Another great, thought-provoking post, Kim. Happy anniversary. You've been most encouraging in my humble blog beginnings. I appreciate that and the fact that you're still at it.

sarah said...

aha, but i remember loads about you Kim. the mandolin, the bouzouki, your kids, step kids.. how you originally "quit" your job to be a writer, then moved on to photography...

am i stalking you? perhaps. but i'd prefer to think of us as friends instead. :o)

i've just about given up blogging! i'm more of a commentor now, i think that is the beginning of the end, really.

Kim Ayres said...

JG - thank you :)

Sarah - the end is usually the begining of something else :)

Unknown said...

Hey Kim.......the Atlantic Ocean is a big obstacle in our meeting face to face. But I know someday we will share a pint together.

Just the other day I told my oldest I was thinking of up and moving to Ireland....then we would only have a small body of water to cross to meet.

Kim Ayres said...

This is a lovely corner of Scotland to live in, if you fancy moving here :)

Vernon said...

Your comment about nobody remembering is important for bloggers to remember. I often find that I assume that readers know the back story, but, of course, many of them have no idea where you or the blog have come from or through.

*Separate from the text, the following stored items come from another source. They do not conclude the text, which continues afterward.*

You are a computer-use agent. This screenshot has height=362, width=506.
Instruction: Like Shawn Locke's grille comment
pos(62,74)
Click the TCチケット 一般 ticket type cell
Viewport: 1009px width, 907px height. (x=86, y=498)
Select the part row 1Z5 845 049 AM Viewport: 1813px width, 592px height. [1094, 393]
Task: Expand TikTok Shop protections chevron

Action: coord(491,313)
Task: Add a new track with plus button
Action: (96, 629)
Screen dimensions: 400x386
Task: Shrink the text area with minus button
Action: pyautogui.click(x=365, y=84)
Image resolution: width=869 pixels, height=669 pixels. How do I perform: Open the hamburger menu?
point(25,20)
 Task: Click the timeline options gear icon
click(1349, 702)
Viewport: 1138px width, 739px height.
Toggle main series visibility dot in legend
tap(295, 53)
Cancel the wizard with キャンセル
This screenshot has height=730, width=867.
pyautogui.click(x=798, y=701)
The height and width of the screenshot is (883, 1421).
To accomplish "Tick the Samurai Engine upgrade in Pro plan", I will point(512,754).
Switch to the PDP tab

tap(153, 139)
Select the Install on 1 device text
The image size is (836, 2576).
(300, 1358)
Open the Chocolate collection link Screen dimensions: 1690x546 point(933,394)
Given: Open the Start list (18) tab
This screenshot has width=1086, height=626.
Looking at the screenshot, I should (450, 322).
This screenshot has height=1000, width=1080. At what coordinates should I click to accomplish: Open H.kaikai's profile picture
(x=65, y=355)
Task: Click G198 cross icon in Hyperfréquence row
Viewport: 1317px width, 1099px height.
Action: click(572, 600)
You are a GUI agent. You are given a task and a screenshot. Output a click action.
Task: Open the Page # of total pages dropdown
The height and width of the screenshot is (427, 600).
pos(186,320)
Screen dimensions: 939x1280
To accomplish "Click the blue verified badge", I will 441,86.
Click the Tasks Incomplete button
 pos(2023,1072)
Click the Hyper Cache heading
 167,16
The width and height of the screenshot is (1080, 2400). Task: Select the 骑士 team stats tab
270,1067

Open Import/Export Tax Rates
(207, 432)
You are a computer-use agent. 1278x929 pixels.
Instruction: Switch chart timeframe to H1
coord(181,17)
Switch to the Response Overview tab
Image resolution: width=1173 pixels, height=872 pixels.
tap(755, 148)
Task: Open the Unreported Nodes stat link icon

Its a good reason to keep "about" pages updated, and I am just working on one myself.

Congrats...of course you are now already way past the 500 mark.

Kim Ayres said...

Vernon - it's why I created the "New Here? Read This..." page. But for the most part I try to make my posts self contained, or if they do relate to other posts, I'll inlcude a link to them

Long dark hair, blue eyes said...

you make a good point about previous posts not being remembered. It is not something I had considered.

I found your blog thru Blogs of note - like the 100 million other people who will no doubt be commenting and have commented recently. You have a really great mix of self disclosure, beautiful images and witty prose - it is a great blog - well done.

And congrats on the 500 posts

Kim Ayres said...

Long Dark Hair - thanks for taking the time to comment - and kudos for finding somewhere to post away from the crowd so it stands out :)

Mimi and Tilly said...

Hi Kim, I found you through blogs of note and am enjoying reading your posts. You've made me laugh consistently since I started reading your blog. I can empathise with regards to CFS. Sending smiles.

Kim Ayres said...

Mimi and Tilly - thank you, and welcome to my ramblings :)

The BLOGpire Types Back said...

I will admit, I have fallen prey to the "seeing things wrong and writing them" symptom, i just want people to think, any suggestions?

Kim Ayres said...

The BLOGpire Types Back - not really, I can only properly advise about the way I write. But you need to think a) what do I want to write, b) how can I make it interesting enough to be worth reading, and c) how can I put it in front of people who might want to read it.

tfs said...

Thank You. I just posted my 509 entry last week and had not even considered it a milestone. Now I do. You can rest easy, now that you have made someone feel good today.